▶ _Письменное задание 1_
Перечислите свободы, об уместности которых в новых условиях предлагается задуматься во фрагменте страницы.
▶ _Письменное задание 2_
Ответьте на вопросы по фрагменту страницы.
(a) Что крушили американские бомбардировщики, защищая «ценности»?
(b) На какой срок людям предлагают ограничиться в правах?
(c) Что названо высшим судом?

▶ _Фрагмент страницы_
/---

Поскольку наступление на терроризм идет широким фронтом - от "плохого парня" Хусейна до безусых пацанов, плененных в Гуантанамо, одной из обесцененных и потерянных на этой войне драгоценностей может стать и уже становится свобода слова, подобно тому как американские бомбардировщики, защищая "ценности", походя крушили тысячелетние древности Багдада. Ограничения на тексты, изображения и другую "пропагандистскую" продукцию в связи с терроризмом пока прямо не отражены в общепризнанных международных конвенциях, хотя различные рекомендации межправительственных организаций уже оперируют такими понятиями.

В условиях глобальной контртеррористической операции, когда людям предлагают временно, лет этак на пятьдесят - восемьдесят, ограничиться в правах, имеет смысл задаться вопросом об уместности в новых условиях свободы выражения мнения, свободы информации, свободы творчества. При этом российское законодательство, а тем более соответствующая и не соответствующая ему практика, хотя и заслуживают внимания, не столь показательны, как международное право и толкования его международной юстицией. С этим полезно разобраться, ведь общепризнанные нормы и принципы - тот высший суд, которого мы так привыкли желать.

\---

▶ _Состав набора данных_
/---

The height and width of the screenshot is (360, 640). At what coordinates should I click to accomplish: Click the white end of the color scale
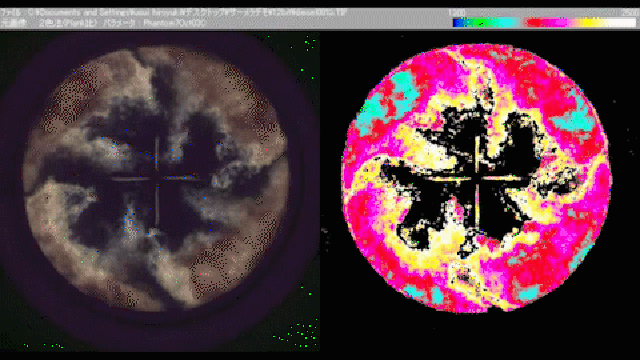[x=620, y=23]
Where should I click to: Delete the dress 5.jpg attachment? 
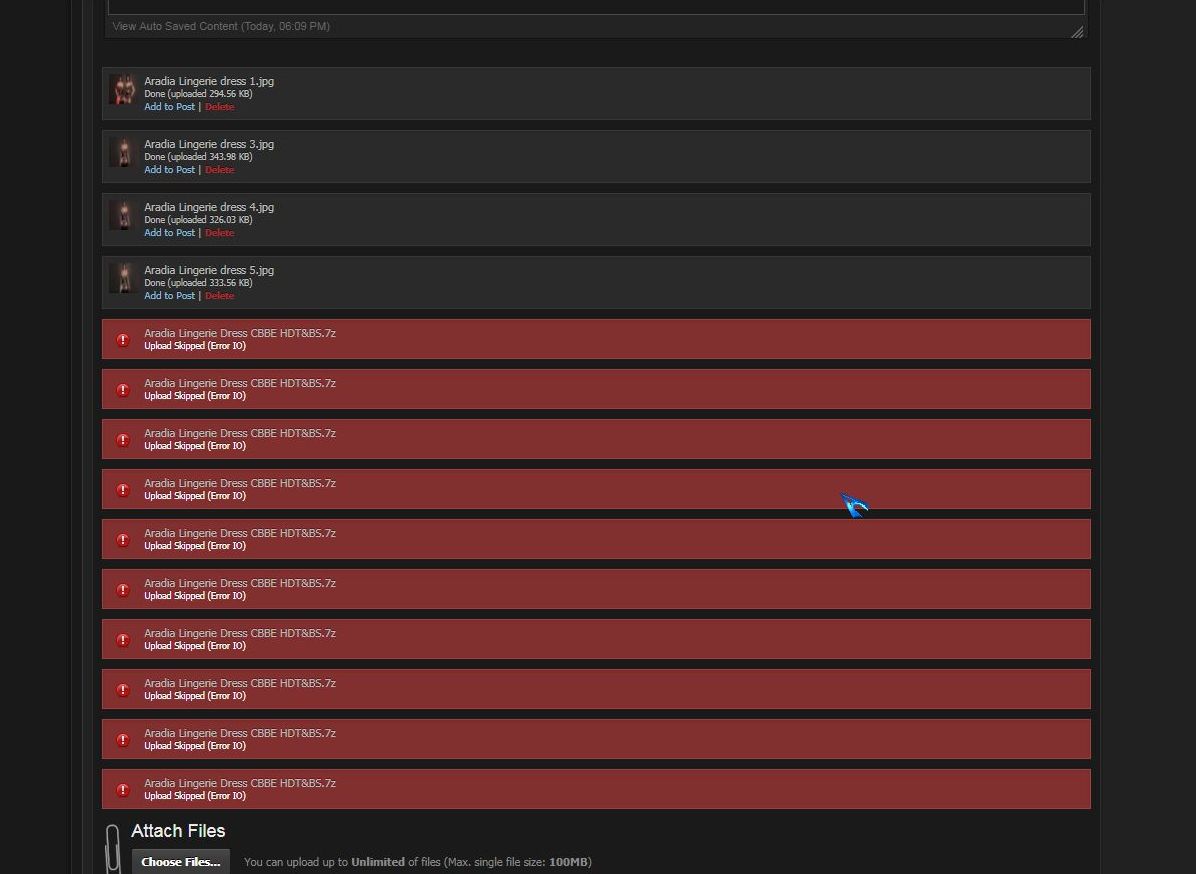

\---

▶ _Полный ответ 1_
Свобода выражения мнения, свобода информации, свобода творчества.

▶ _Полный ответ 2_
(a) Они крушили тысячелетние древности Багдада.
(b) Людям предлагают ограничиться в правах лет этак на пятьдесят - восемьдесят.
(c) Высшим судом названы общепризнанные нормы и принципы.